On the Road Adventures

Saturday, July 11, 2009

July 10 - Kenai Fjords National Park




We booked a boat trip to the Kenai Fjords National Park for today. The sky was grey from a thick marine layer overhead, but the forecast said it wouldn’t rain, so we dressed in layers and took all the cameras and binoculars. The boat was a catamaran called Glacier Explorer, and the Captain was magic at finding wildlife. Just outside the harbor, a pod of Dall porpoises came to play tag. They look like miniature orcas and they were so fast there wasn’t a prayer of getting any pictures, so I just enjoyed watching them. Then we pulled into a cove where there were sea otters, some sleeping and two having a little snack of starfish. Then we headed back out into the Gulf of Alaska, where the show of the day awaited us. Two humpback whales, a mama and baby, were in the mood to play for us, and they stayed right beside the boat and entertained us with leaps and splashes and fin waving for a very long time.

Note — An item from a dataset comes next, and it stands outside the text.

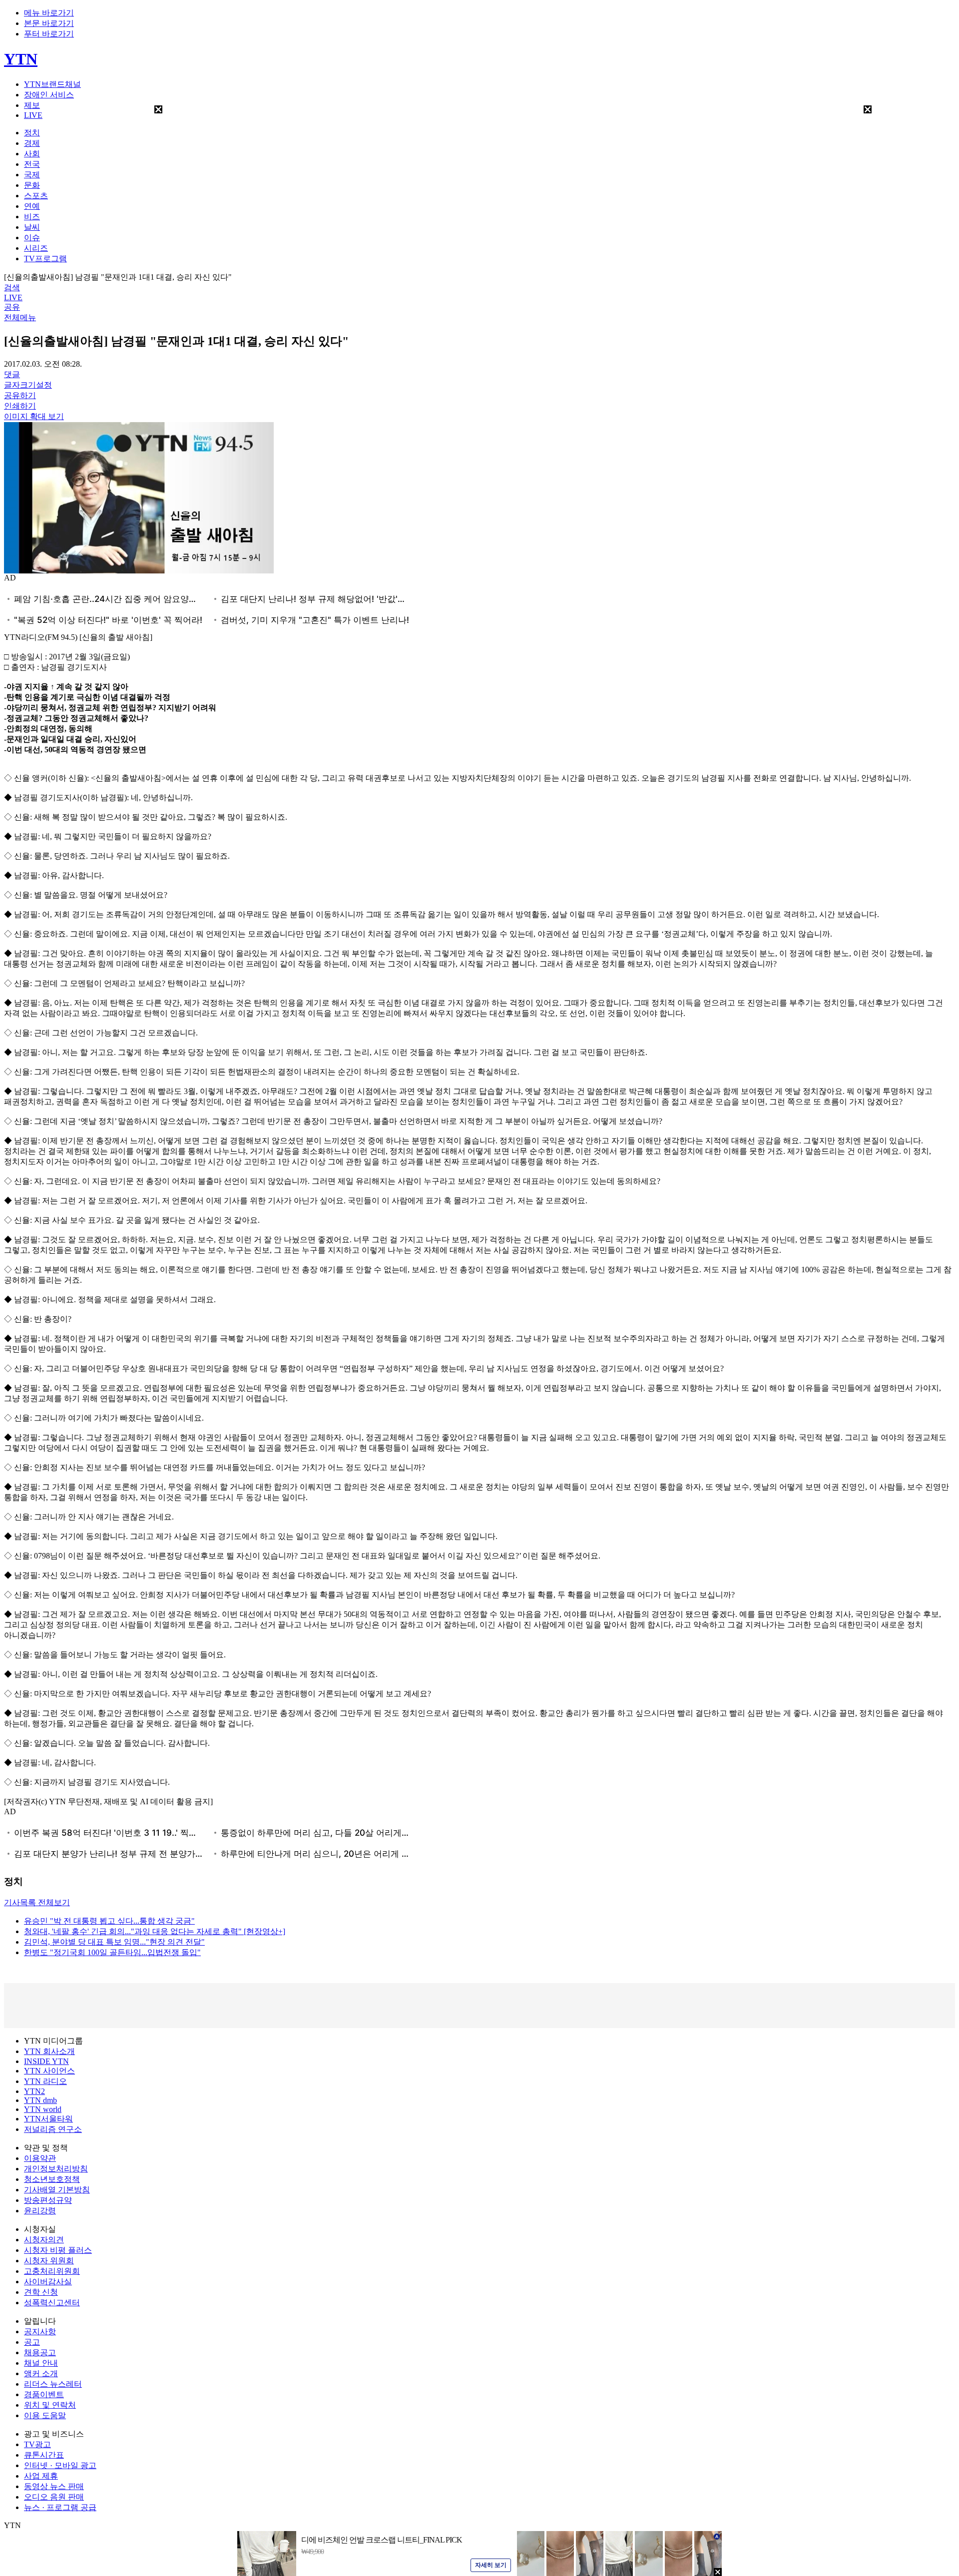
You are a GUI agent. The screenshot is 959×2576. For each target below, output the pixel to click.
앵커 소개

The next leg of the trip was out in the Gulf and around a point to a fjord with glaciers. It got a little choppy during that bit, but once we turned up into the fjord, the water was like glass again. We lingered at a Steller sea lion colony, and then went on to the face of the glacier.

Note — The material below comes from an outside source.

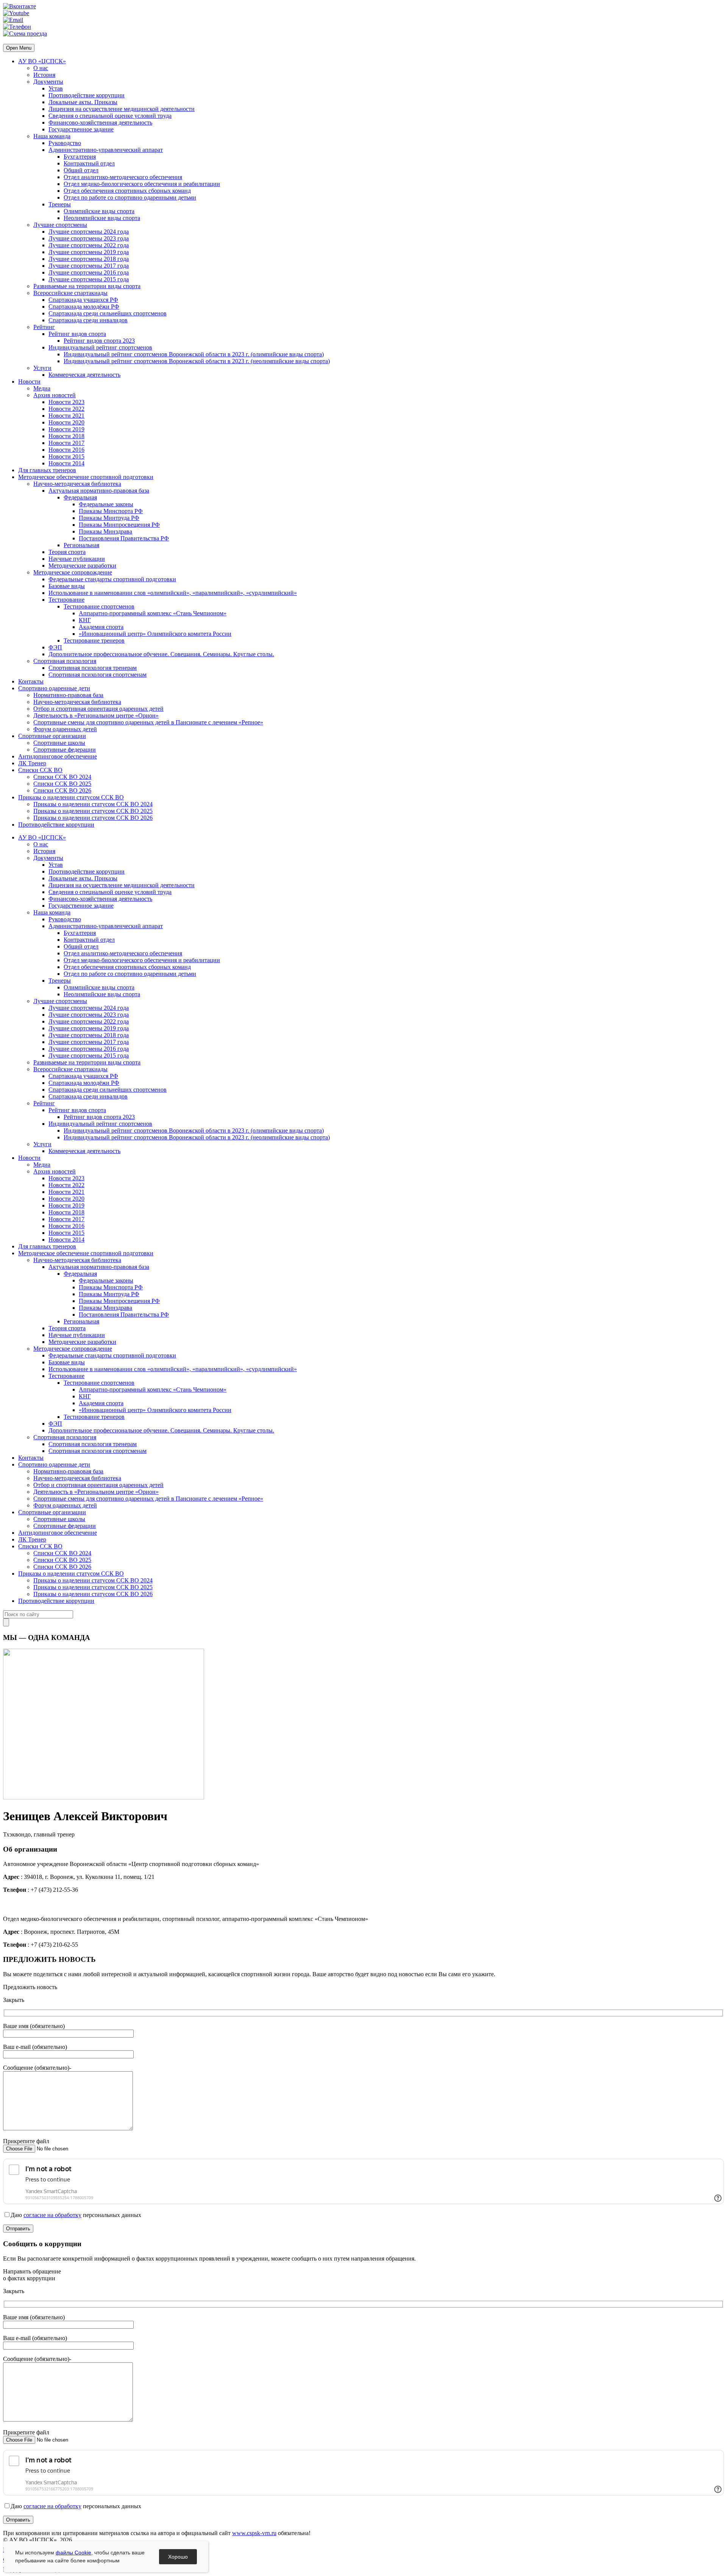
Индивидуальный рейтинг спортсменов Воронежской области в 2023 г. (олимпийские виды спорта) (194, 354)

Wow! Portage glacier was an ice cube compared to this one – a mile wide and 400’ high and it looked like it came out of the clouds like a great white carpet leading to heaven. The Captain got everyone to be quiet and for 20 minutes we floated there a few hundred feet from the face of this immense wall of ice and listened to the water fizzing from the ancient air escaping from the little chunks of ice in the water, and the growling and creaking and shotgun bangs from the ice face as it shifted. Off to one side we could see a group of kayakers. I can only imagine how intense an experience this glacier would be from their viewpoint – it was pretty impressive from ours.

On the cruise back in, we saw more sea lions, another humpback (who was much grumpier and declined to play), more Dall porpoises zipping back and forth, a colony of black-legged kittiwakes, gulls, cormorants and puffins.







We had seen puffins in the water or flying, pumping their wings almost like hummingbirds. Flying is a struggle for them, they are so fat and round. When they come out of their nesting areas they just leap off the cliff, and plummet down until their frantic flapping finally gets them enough lift that they can kind of control their landing in the water.

The day certainly got a Gold Star on our calendars!